**Your task:** Output every record verbatim, and omit each picture.

***** Records shown *****

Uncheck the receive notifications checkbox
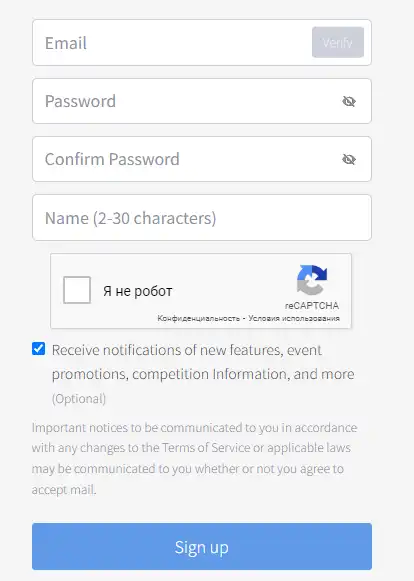 39,349
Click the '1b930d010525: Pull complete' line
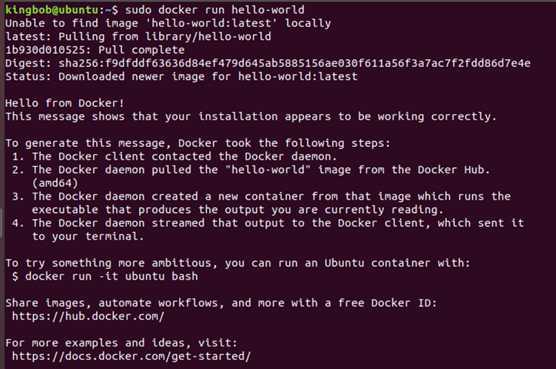556x369 pixels. pyautogui.click(x=95, y=50)
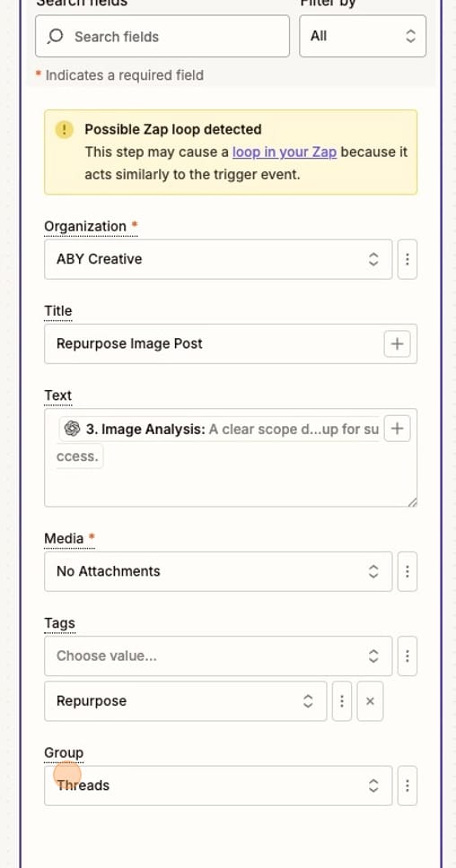Click the yellow warning icon in alert
456x868 pixels.
[65, 129]
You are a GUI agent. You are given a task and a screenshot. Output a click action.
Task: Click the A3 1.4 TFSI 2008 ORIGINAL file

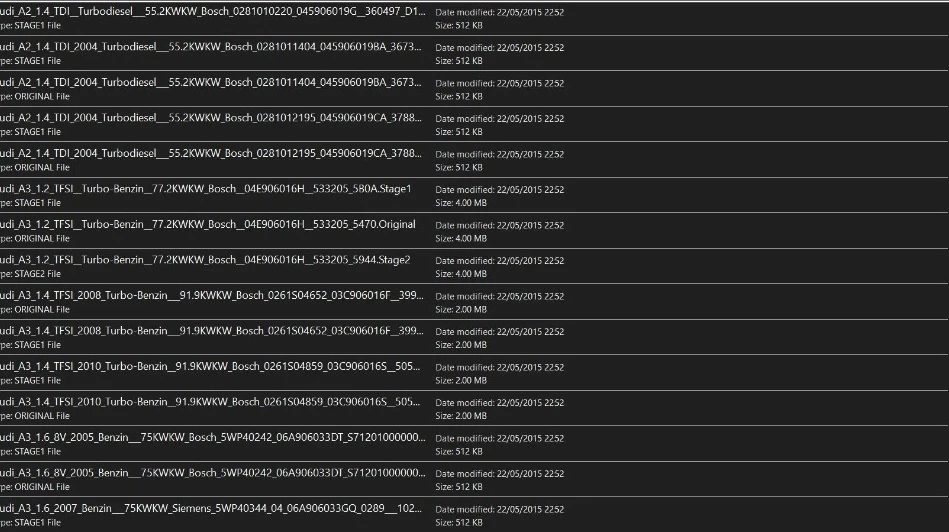[x=212, y=296]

*****

**Result of the task:**
Uncheck the receive notifications checkbox
 39,349
Click the '1b930d010525: Pull complete' line
556x369 pixels. pyautogui.click(x=95, y=50)
Click the yellow warning icon in alert
456x868 pixels.
[65, 129]
You are a GUI agent. You are given a task and a screenshot. Output a click action.
Task: Click the A3 1.4 TFSI 2008 ORIGINAL file

[x=212, y=296]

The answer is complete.